『振り返れば奴がいる』のヒット

1990年代になると、三谷幸喜は、テレビの連続ドラマでも才能を発揮するようになる。

『放送作家ほぼ全史―誰が日本のテレビを創ったのか』(著:太田省一/星海社新書)

織田裕二主演の『振り返れば奴がいる』(フジテレビ系、1993年放送)は、三谷にとって初の本格的連続ドラマの脚本だった。

織田裕二と石黒賢の2人の対立関係を軸に、医療の世界における倫理観、理想と現実が交錯する様子が描かれたこの作品は、最終回の視聴率が20%を超えるヒット作となった。ただし、三谷作品としては、コメディ色は薄い。

実は三谷が脚本を担当したのも、前任者が直前に降板したからであり、彼自身手塚治虫の漫画『ブラックジャック』程度しか医学の知識を持っていなかった。

それでも急いでいた番組側が、彼を起用したという経緯があった。
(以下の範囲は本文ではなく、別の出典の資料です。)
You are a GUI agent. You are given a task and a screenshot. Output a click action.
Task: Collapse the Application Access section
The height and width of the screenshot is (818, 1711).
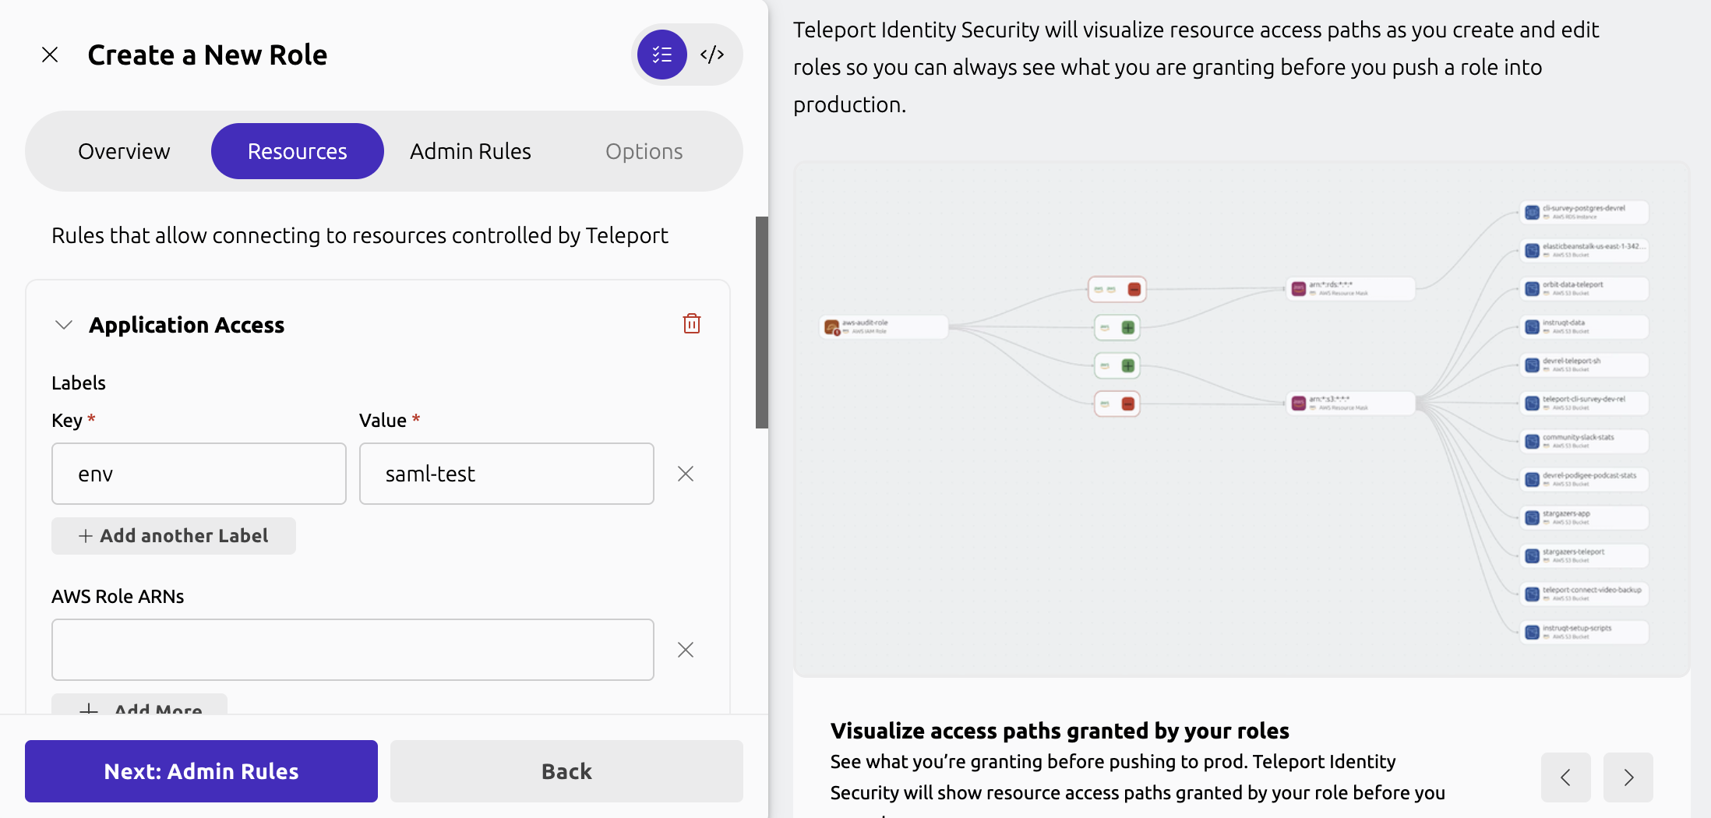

決してコメディを求めていたわけではなかったのである。

ただ、やはり三谷にとっては本意ではなかったようで、三谷本人が監督・脚本を務め、映画化もされた『ラヂオの時間』(1993年初演)は、このとき脚本が番組側によってシリアス調のものに書き換えられてしまった苦い経験がモチーフになっている。